The James Weird Awards: Coca-Cola Trickery, Bin Laden Buns, and 362 Pizza Slices
The world of strange food news seemed to take a breather over the holiday weekend, but trust us, weird stuff still happened, from the girl who milked Match.com dates for fancy dinners to reports of Craisins laced with metal. We've got a rundown of the rest of the week's oddities in the James Weird Awards, straight ahead.
• A can of Natural Light, tucked inside a vacuum-sealed Styrofoam spaceship called the Aluminum Fullcan, became the first beer to be launched into space after two fans approached the company with the idea. The can's oddly beautiful journey over 90,000 feet in the air can be seen on YouTube. [HuffPo]
• A man who brandished a handgun in an altercation with an employee in a McDonald's drive-through line managed to flee the scene before police arrived. Later that evening — after committing an unrelated crime nearby — he made the wise choice of returning to the same McDonald's, where he was quickly arrested. [HuffPo]
• In an allegedly non-political marketing ploy, bakers in Malawi have dubbed their bread rolls "bin Laden buns." The naming device proved so popular that other bakeries have named treats and breads after figures such as George W. Bush and Barack Obama. [CNN]
• A Brooklyn man has reached the end of a two-and-a-half-year quest to sample the goods at every single-slice pizza joint in Manhattan. Of the 362 pizzerias he targeted, 75 served slices worthy of a "good" or "great" ranking. The secret to a satisfying slice? "You need that grease!" [WSJ]

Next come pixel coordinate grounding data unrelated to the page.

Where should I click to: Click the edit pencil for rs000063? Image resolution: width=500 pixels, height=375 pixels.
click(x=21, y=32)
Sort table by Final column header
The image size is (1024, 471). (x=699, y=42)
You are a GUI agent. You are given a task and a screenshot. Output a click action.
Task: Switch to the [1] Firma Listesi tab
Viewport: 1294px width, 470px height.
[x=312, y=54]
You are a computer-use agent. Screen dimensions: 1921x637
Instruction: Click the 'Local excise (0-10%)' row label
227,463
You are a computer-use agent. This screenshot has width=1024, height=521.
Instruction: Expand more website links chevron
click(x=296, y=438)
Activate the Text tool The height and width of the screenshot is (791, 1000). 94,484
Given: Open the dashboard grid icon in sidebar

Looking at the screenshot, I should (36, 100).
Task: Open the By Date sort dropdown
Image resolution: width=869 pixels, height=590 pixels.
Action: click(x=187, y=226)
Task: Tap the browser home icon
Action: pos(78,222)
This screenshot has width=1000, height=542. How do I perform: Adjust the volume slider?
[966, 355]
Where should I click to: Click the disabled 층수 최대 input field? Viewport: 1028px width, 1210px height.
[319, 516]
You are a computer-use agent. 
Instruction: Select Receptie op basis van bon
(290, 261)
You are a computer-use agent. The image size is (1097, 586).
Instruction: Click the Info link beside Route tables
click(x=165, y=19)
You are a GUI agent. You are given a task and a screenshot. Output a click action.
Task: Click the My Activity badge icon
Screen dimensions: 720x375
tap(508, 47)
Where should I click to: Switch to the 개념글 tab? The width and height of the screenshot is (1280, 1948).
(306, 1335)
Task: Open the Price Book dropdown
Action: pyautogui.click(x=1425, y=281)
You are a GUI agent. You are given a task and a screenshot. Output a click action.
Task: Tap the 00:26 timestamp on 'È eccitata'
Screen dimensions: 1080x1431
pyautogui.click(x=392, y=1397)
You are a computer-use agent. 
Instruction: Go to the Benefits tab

• South African fast-food chain Nando's came under fire this week for its latest series of commercials, in which a somber Robert Mugabe dreams of fun times frolicking and playing games with his deceased dictator friends, including Muammar Gaddafi and Saddam Hussein. The cheeky, wildly inappropriate imagery is meant to advertise the restaurant's six-person megameal. [HuffPo]
• Fans of soda giant Coca-Cola were riled up when the brand had the audacity to release its signature soda in seasonal all-white cans, which are apparently hard for consumers to distinguish from silver Diet Coke cans. Hasn't the company learned not to get in the way of the caffeine dependency it has helped to cultivate? [WSJ]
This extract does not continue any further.